▶ [Problem requirements]:
Write out again the lines from the line with "This screenshot has width=1490, height=689." up to and including the line with "the wallstreet ONLINE", exactly as they stand below, and skip any picture.

▶ [Supplied data]:
■ ■ ■ ■ ■ ■ ■
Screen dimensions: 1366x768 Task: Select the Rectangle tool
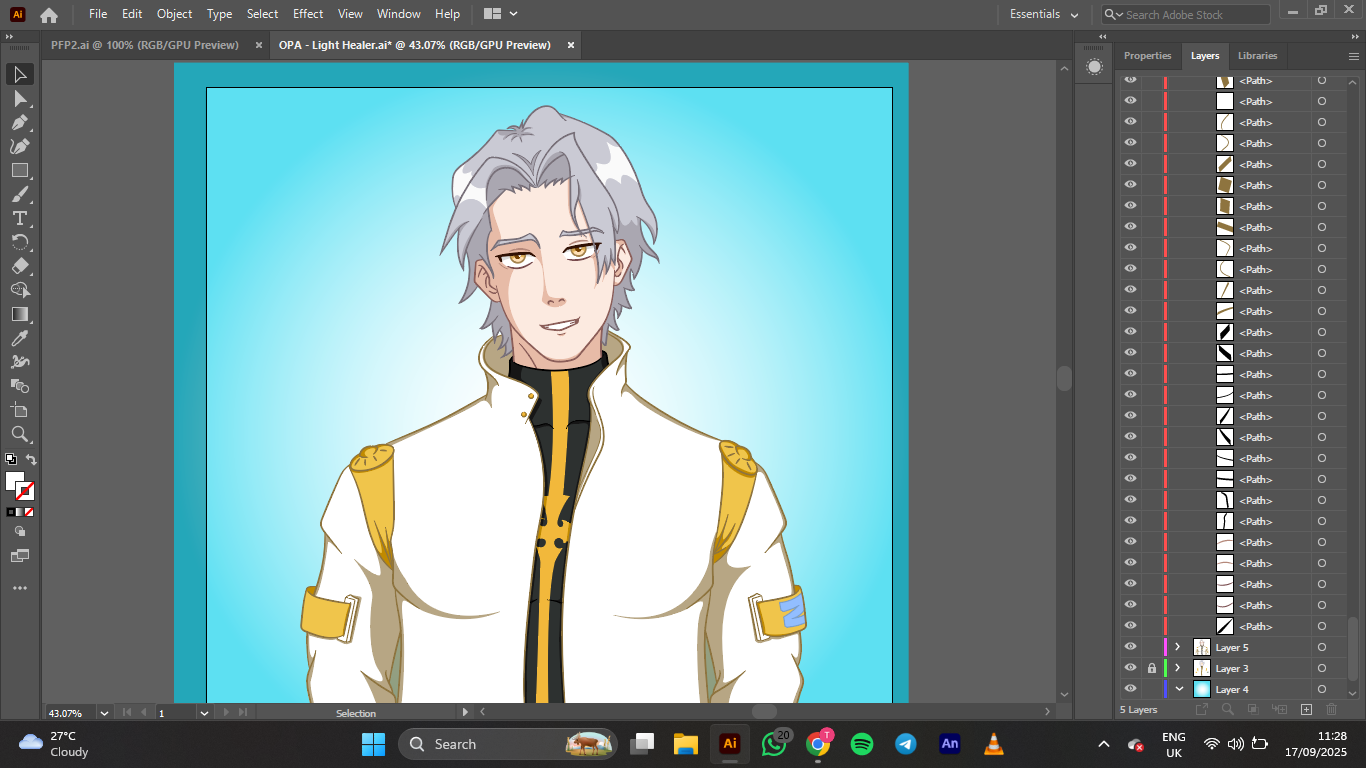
■ ■ ■ ■ ■ ■ ■
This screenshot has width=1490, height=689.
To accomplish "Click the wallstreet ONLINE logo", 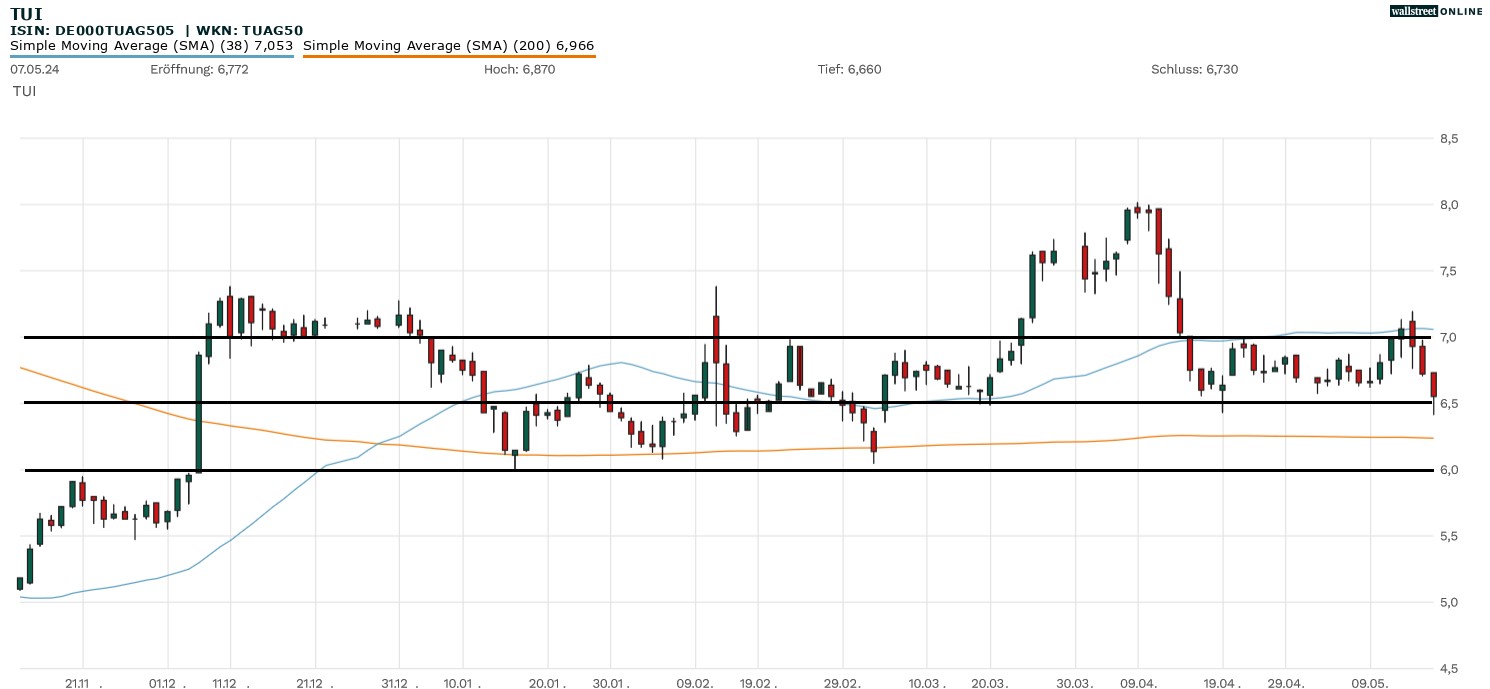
■ ■ ■ ■ ■ ■ ■
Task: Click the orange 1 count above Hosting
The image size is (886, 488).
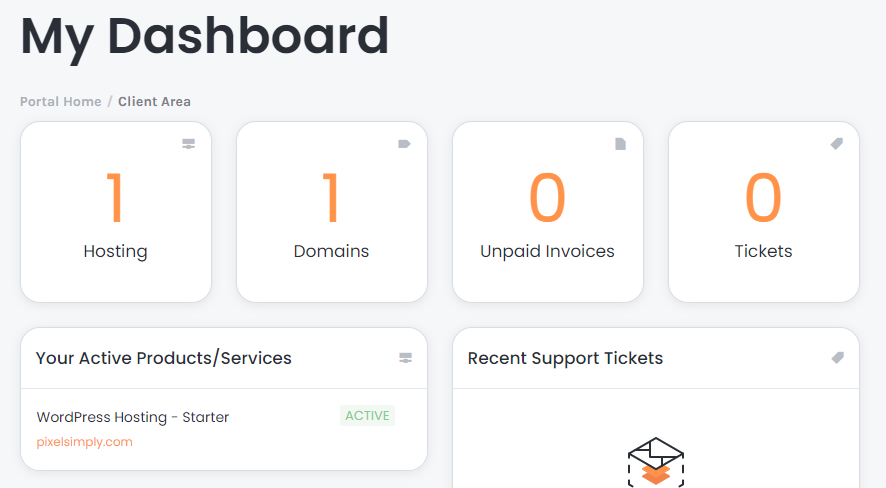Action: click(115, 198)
■ ■ ■ ■ ■ ■ ■
▶ [Reply to the task]:
This screenshot has width=1490, height=689.
To accomplish "Click the wallstreet ONLINE logo", 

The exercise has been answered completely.